> EISEN:
1. Wie vertegenwoordigde volgens de rechterlijke uitspraak hieronder het zorgkantoor bij de zitting?
2. Kopieer uit de rechterlijke uitspraak het stuk van "Het onderzoek ter" tot en met "door W. Meijer.".

== BRONDOCUMENT ==

De Raad stelde vast dat appellante voor de periode van 18 maart 2010 tot en met 17 maart 2015 op grond van de AWBZ was geïndiceerd voor zorgzwaartepakket LG 04. Na de inwerkingtreding van de Wlz was het onduidelijk of zij op grond van artikel 3.2.1 van de Wlz zou worden toegelaten tot de zorg die in die wet is geregeld. De Raad concludeerde dat de wetgever bewust groepen verzekerden had benoemd in de Rlz en dat het enkele feit dat appellante niet onder deze groepen viel, niet voldoende was om te concluderen dat er sprake was van strijd met het gelijkheidsbeginsel.

De Raad bevestigde de uitspraak van de rechtbank Noord-Nederland, die eerder de beroepen van appellante ongegrond had verklaard. De Raad oordeelde dat de ongelijke behandeling van groepen verzekerden in de Rlz gerechtvaardigd was door de bewuste keuze van de wetgever. Het verzoek van appellante om veroordeling tot vergoeding van schade werd afgewezen, en er werd geen aanleiding gezien voor een veroordeling in de proceskosten.

Uitspraak

16.8132 WLZ, 16/8141 WLZ

Centrale Raad van Beroep
Meervoudige kamer
Uitspraak op het hoger beroep tegen de uitspraak van de rechtbank Noord-Nederland van 18 november 2016, 16/1262 en 16/2218 (aangevallen uitspraak) en uitspraak op het verzoek om veroordeling tot vergoeding van schade
Partijen:
[appellante] te [woonplaats] (appellante)
Zorgkantoor Friesland B.V. (zorgkantoor)
Datum uitspraak: 19 december 2018
PROCESVERLOOP
Namens appellante heeft mr. M.A.E. Bol, advocaat, hoger beroep ingesteld.
Het zorgkantoor heeft een verweerschrift ingediend.
Partijen hebben nadere stukken ingediend.
Het onderzoek ter zitting heeft plaatsgevonden op 4 juli 2018. Namens appellante is verschenen mr. Bol. Het zorgkantoor heeft zich laten vertegenwoordigen door W. Meijer.

OVERWEGINGEN

1. De Raad gaat uit van de volgende feiten en omstandigheden.
1.1.
CIZ heeft appellante voor de periode van 18 maart 2010 tot en met 17 maart 2015 op grond van de Algemene Wet Bijzondere Ziektekosten (AWBZ) geïndiceerd voor zorgzwaartepakket (ZZP) LG 04. Aansluitend is de indicatie onder de Wet langdurige zorg (Wlz) voortgezet in de vorm van een zorgprofiel ‘Wonen met begeleiding en verzorging, ook begeleiding groep’.
1.2.

===
== GEGEVENSREGELS ==

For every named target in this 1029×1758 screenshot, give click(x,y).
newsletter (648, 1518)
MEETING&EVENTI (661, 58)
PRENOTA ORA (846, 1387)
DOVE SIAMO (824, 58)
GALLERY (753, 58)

===

> OPGELOSTE OPDRACHTEN:
1. W. Meijer

2.
Het onderzoek ter zitting heeft plaatsgevonden op 4 juli 2018. Namens appellante is verschenen mr. Bol. Het zorgkantoor heeft zich laten vertegenwoordigen door W. Meijer.